The committee is backed by large numbers of MPs whose constituents have bombarded them with harrowing stories of being denied access to relatives who do not have long to live.

Despite rapid testing and guidelines aimed at reuniting families many providers continue to lock loved ones out. The crisis has denied tens of thousands of families the chance to say a final goodbye to more than 30,000 care home residents who have perished from the virus.

The situation is particularly grave for those whose relatives have dementia. Seven in ten of the 400,000 care home residents in Britain have the disease.

The push for emergency changes is backed by campaign group Rights for Residents and its tens of thousands of members.

They include actress Ruthie Henshall who told this paper of the “guilt and unbearable pain” at knowing her 87-year-old mother Gloria, who has dementia, is dying while she is banned from seeing her.

Ruthie has not been able to enjoy a meaningful visit since lockdown and the last time she spoke to her was in April when her father died.

The I’m A Celebrity star, 53, said: “It’s worse than guilt. It’s actually unbearable pain because I know my mother is dying. A little bit of her is going every day, every week, and I can’t make her life better.

“I feel like I am mourning the loss of someone who has not actually died.

“And I feel in perpetual grief, stuck in a cycle that you can’t do anything about because there is no end to this.”

Jenny Morrison, 55, who founded Rights for Residents with partner Diane Mayhew, said: “The death toll from Covid continues to rise but thousands are also dying from loneliness and isolation.

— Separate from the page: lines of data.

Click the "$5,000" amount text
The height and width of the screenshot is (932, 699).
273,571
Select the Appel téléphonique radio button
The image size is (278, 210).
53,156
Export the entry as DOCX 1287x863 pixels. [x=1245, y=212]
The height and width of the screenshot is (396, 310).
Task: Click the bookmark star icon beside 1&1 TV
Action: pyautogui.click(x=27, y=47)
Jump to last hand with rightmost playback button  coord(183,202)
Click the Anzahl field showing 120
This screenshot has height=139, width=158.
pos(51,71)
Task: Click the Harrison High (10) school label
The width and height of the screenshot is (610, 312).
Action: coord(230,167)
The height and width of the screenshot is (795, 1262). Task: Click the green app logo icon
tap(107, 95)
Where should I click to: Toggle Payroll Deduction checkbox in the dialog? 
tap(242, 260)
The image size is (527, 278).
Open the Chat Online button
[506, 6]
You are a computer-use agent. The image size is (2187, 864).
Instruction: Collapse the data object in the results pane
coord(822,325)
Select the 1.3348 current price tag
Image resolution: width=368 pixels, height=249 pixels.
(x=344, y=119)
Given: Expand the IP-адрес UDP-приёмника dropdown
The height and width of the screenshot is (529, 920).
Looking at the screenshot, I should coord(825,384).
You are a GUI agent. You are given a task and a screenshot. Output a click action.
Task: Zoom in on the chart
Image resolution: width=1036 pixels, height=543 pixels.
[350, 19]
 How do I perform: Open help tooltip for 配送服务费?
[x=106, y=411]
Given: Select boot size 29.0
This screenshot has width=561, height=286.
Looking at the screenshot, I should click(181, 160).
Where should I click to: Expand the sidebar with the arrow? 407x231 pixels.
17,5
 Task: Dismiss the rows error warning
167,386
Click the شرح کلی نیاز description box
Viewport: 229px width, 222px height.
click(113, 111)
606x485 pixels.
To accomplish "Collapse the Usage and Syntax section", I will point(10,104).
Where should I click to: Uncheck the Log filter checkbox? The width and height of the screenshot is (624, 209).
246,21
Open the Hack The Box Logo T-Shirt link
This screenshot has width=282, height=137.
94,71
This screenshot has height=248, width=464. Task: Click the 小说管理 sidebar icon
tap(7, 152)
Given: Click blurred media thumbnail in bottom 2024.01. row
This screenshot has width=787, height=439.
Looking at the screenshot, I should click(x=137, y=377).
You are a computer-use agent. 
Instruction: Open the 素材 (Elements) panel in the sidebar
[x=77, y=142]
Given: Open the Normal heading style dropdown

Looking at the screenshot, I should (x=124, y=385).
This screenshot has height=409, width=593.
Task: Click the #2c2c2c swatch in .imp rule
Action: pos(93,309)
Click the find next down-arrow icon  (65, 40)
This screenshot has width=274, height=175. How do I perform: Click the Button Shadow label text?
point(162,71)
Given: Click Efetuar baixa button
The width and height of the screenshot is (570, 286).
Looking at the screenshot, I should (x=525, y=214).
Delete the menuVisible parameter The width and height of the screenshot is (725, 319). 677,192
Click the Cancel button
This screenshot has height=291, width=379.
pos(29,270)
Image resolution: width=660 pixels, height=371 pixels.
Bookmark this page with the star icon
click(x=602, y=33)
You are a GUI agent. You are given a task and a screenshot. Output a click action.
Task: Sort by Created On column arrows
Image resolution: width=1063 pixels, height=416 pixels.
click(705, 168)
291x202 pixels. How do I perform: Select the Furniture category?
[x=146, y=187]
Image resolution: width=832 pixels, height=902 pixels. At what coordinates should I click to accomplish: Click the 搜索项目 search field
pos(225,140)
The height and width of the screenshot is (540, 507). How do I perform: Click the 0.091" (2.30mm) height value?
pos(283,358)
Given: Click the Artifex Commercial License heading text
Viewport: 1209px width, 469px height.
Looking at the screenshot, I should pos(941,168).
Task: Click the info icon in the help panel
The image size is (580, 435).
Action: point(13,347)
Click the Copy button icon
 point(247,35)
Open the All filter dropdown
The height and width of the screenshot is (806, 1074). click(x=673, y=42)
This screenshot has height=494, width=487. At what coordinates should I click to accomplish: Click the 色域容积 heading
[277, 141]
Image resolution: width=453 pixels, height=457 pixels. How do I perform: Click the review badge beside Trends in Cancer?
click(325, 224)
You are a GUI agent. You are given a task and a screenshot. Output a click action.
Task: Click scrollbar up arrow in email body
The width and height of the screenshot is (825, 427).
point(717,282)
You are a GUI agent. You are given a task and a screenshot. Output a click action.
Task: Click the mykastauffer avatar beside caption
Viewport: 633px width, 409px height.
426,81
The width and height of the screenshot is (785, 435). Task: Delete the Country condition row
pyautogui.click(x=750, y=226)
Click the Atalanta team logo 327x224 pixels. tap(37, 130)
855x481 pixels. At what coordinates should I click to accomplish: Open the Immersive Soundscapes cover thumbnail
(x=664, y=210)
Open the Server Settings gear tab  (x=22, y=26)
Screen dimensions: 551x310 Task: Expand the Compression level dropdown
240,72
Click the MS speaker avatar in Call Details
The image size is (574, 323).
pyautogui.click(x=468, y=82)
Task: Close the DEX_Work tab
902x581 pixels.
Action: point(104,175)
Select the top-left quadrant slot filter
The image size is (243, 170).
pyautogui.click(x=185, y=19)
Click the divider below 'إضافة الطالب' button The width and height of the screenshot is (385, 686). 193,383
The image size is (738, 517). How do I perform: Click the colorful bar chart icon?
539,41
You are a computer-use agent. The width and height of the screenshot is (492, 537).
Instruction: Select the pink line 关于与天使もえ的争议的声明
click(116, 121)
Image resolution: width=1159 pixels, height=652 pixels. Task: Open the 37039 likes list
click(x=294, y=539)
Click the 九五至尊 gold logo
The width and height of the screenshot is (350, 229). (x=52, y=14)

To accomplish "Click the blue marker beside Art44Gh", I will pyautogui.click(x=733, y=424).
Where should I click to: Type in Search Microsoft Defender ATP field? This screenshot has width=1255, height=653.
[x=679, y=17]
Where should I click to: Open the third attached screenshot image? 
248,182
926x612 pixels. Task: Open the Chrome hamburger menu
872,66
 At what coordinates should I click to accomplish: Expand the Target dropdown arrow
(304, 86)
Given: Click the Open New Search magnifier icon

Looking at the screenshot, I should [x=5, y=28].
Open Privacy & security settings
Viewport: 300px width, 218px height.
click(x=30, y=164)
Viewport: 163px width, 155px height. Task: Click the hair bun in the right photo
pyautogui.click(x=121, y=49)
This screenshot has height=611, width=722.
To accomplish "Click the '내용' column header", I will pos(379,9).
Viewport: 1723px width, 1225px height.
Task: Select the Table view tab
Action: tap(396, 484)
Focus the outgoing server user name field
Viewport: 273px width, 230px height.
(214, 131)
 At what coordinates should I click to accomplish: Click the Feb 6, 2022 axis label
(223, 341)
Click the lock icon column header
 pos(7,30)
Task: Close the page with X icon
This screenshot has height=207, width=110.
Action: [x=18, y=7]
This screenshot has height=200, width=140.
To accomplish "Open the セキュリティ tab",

“Here lies the real scandal as many of these excess deaths could be avoided if people were given a reason to live. The only time our loved ones will get to hold our hands is while taking their last breath.

“How can this be humane? For those unable to communicate a hug is worth a thousand words.

“Having had the jab, what they are desperate for is an injection of compassion, love and humanity that may just save their life.”

Informal carers should be bumped up the Covid vaccine priority list to protect the NHS, campaigners have demanded.

One unpaid carer contracting the virus means at least two people needing extra support.

There are 13.6 million people caring for disabled children, frail elderly parents or other ill relatives vulnerable to the coronavirus.

Jan Tregelles, chief executive of charity Revitalise, said: “The NHS will be inundated if carers can no longer care for their loved ones.”